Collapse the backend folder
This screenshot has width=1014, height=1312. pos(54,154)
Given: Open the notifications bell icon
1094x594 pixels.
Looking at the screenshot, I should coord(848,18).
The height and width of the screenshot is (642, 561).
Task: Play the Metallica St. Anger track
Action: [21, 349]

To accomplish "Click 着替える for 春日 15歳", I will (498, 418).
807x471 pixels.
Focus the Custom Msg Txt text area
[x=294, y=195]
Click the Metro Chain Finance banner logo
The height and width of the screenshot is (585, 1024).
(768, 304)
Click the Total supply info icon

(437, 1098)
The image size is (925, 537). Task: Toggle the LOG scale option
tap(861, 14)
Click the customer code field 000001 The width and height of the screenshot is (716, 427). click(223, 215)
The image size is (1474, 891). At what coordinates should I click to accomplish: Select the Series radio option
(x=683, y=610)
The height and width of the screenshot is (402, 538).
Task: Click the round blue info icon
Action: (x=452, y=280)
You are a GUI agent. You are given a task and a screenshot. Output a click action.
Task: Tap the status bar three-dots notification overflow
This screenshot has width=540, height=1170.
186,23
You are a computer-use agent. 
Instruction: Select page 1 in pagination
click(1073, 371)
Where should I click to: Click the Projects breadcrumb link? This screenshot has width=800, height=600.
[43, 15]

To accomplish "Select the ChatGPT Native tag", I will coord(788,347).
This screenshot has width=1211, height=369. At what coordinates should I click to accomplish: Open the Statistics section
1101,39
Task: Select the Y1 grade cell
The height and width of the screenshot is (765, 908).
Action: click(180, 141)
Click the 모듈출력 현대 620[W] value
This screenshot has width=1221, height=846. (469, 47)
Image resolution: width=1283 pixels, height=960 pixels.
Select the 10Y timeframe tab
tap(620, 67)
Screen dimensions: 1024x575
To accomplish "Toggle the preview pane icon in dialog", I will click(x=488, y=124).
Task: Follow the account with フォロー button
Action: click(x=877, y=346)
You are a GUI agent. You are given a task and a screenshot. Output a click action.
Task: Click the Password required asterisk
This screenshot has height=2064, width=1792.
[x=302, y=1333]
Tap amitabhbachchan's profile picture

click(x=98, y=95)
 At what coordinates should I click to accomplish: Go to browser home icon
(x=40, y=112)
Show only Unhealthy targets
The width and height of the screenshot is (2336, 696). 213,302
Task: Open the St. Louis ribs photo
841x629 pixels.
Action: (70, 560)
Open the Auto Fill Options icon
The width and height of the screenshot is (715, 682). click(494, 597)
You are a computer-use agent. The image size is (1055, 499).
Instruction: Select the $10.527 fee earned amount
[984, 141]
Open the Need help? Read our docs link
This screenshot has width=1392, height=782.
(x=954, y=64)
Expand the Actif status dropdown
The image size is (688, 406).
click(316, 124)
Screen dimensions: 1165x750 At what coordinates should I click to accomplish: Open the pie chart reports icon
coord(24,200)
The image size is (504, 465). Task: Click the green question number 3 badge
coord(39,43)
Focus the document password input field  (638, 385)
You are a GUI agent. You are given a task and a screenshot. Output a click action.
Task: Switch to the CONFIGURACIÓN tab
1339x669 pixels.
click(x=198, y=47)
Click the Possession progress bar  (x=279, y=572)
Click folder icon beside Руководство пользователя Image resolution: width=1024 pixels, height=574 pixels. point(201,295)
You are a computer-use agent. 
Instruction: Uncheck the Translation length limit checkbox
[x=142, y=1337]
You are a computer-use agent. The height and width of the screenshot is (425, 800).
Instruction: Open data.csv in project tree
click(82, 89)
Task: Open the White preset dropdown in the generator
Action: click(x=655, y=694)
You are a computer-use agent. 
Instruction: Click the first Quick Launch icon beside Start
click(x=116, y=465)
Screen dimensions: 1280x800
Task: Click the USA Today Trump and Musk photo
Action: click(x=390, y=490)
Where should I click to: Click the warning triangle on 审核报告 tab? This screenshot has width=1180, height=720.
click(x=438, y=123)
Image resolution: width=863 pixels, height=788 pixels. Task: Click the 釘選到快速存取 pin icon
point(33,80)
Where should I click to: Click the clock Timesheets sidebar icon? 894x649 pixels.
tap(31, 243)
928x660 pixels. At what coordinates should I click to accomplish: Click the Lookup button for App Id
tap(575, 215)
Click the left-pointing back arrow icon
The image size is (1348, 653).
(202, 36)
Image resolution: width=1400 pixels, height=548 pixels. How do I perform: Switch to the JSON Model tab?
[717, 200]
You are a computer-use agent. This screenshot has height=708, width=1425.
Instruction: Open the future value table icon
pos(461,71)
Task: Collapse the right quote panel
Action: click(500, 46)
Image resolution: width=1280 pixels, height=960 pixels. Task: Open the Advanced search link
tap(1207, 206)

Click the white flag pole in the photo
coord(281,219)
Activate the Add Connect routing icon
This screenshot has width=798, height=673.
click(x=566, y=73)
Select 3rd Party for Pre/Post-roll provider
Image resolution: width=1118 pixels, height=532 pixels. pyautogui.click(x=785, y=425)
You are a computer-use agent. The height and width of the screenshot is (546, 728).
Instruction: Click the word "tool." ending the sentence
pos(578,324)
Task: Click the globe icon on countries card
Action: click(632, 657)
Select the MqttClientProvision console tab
--------------------------------------------------
# Exercise prompt
Report each line in the entries where the string "field" occurs.

# Exercise output
Click the customer code field 000001 The width and height of the screenshot is (716, 427). click(223, 215)
Focus the document password input field  (638, 385)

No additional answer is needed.